We only consider ﬁnite trees, i.e., every collection of subtrees is ﬁnite, and there are no inﬁnite chains of nonempty subtrees. Furthermore, we only consider ordered trees, meaning that the collection of subtrees of a node is an ordered sequence rather than just a set. If every nonempty tree has exactly two subtrees, then the tree is called binary. In this case, we refer to the two subtrees as the left and right subtrees.

We use u, v, w, etc. to denote nodes and T to denote trees, applying apostrophes, index, etc. to increase the name space. For a node u, we use u.l and u.r to denote the left and right subtree, respectively, of the tree rooted by u. However, when no confusion can occur, we do not necessarily distinguish between nodes and subtrees. Thus, by the subtree v, we mean the subtree rooted at the node v and by T we mean the entire tree or the root of the tree.

We use the standard genealogical terminology to denote nodes in the vicinity of a desig- nated node. Thus, if u is the root of a tree and v is the root of a subtree of u, then v is referred to as a child of u. By analogy, this deﬁnes grandchildren, parent, grandparent, and sibling.

The set of nodes belonging to a nonempty tree is its root, along with all the nodes belonging to its subtrees. For an empty tree, this set is of course empty. If a node v belongs to the subtree of u, then v is a descendant of u, and u is an ancestor of v. An ancestor or descendant v of a node u is proper if u j= v.

Quite often, it is convenient to refer to empty subtrees as real nodes, in which case they are referred to as external nodes (or leaves). The remaining nodes are then referred to as internal nodes. It is easy to prove by induction that the number of external nodes is always one larger than the number of internal nodes.

The number of nodes belonging to a tree is referred to as its size (or its weight). In some applications, we deﬁne the size of the tree to be the number of internal nodes in the tree, but more often it is convenient to deﬁne the size of the tree to be the number of external nodes. We use n to denote the size of the tree rooted by r, and |u| to denote the size of the subtree rooted by u.

A path in a tree is a sequence of nodes u1, u2,... , uk , k ≥ 1, such that for i ∈ {1,... ,k−1}, ui+1 is a child of ui. Note that the length of such a path is k − 1. The depth of a node u in the tree T is the length of the path from the root of T to u, and the height of a tree T is the maximal depth of any external node.

Binary Trees as Dictionaries

When trees are used to implement the abstract data type dictionary, nodes have associated values. A dictionary basically organizes a set of keys, which must be elements drawn from a total ordering, and must usually supply at least the operations search, insertion, and deletion. There may be additional information associated with each key, but this does not lead to any conceptual complications, so here we simply focus on the keys.

When a tree is used as a dictionary, each node stores one key, and we impose the following ordering invariant (the in-order invariant): for each node u in the tree, every key in u.l is strictly smaller than u.k, and every key in u.r is strictly larger than u.k.
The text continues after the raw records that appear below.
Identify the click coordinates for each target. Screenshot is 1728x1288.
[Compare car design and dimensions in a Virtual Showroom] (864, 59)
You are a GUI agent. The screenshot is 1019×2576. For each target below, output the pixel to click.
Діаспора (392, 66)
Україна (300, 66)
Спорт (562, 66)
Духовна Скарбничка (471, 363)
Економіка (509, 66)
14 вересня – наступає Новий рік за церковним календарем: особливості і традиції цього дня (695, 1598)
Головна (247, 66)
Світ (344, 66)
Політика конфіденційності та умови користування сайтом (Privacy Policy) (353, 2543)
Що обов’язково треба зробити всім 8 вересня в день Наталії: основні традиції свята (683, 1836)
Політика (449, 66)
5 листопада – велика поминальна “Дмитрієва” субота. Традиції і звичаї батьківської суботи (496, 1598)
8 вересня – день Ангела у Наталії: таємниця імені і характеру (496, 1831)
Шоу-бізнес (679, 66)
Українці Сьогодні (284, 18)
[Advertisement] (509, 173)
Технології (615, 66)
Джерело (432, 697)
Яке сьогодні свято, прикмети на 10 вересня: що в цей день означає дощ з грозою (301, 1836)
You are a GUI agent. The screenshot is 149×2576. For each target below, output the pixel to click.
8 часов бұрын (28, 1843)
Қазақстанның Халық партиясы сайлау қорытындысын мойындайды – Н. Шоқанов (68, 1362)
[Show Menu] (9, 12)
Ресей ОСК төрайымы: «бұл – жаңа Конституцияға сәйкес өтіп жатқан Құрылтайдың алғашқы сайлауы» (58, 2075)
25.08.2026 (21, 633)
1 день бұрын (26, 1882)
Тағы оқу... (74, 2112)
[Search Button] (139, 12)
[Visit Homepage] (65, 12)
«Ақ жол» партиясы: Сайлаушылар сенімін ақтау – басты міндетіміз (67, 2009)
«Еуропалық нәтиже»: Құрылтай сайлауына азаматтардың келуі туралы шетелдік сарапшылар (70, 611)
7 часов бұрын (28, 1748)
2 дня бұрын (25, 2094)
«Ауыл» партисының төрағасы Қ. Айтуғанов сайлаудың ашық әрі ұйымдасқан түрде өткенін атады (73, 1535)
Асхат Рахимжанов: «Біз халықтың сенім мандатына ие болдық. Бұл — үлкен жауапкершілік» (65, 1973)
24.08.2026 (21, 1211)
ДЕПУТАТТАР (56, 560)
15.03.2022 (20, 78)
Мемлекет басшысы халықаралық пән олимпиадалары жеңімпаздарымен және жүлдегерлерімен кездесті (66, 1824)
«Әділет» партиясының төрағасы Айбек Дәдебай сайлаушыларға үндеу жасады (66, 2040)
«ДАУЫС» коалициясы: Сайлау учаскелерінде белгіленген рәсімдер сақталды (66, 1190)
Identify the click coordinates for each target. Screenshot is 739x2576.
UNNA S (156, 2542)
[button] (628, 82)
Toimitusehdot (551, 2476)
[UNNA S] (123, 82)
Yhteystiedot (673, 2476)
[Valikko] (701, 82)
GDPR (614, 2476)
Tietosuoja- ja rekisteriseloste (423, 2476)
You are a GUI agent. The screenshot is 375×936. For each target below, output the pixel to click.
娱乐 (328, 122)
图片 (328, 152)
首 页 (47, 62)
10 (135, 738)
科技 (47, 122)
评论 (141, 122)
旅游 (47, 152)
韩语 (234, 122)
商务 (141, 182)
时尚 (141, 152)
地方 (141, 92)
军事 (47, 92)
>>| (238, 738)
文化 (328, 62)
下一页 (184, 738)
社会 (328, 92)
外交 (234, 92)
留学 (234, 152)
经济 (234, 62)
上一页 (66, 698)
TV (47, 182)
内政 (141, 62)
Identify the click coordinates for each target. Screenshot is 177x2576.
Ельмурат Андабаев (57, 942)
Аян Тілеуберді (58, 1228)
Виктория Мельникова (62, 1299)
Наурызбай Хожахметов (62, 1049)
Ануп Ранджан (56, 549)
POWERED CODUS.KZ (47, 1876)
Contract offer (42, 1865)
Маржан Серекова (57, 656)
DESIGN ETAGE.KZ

A tree organized according to this invariant is referred to as a binary search tree.

An important implication of this ordering invariant is that a sorted list of all the keys in the tree can be produced in linear time using an in-order traversal deﬁned recursively as follows. On an empty tree, do nothing. Otherwise, recurs on the left subtree, report the root key, and then recurs on the right subtree.

Many diﬀerent operations can be supported by binary search tree implementations. Here, we discuss the most common. Using the ordering invariant, we can devise a searching procedure of asymptotic time complexity proportional to the height of the tree. Since searching turns out to be at the heart of most of the operations of interest to us, unless we stipulate otherwise, all the operations in the following inherit the same complexity.

Simple Searching

To search for x in a tree rooted by u, we ﬁrst compare x to u.k. If they are equal, a positive response is given. Otherwise, if x is smaller than u.k, we search recursively in u.l, and if x is larger, we search in u.r. If we arrive at an empty tree, a negative response is given. In this description, we have used ternary comparisons, in that our decisions regarding how to proceed depend on whether the search key is less than, equal to, or greater than the root key. For implementation purposes, it is possible to use the more eﬃcient binary comparisons [12].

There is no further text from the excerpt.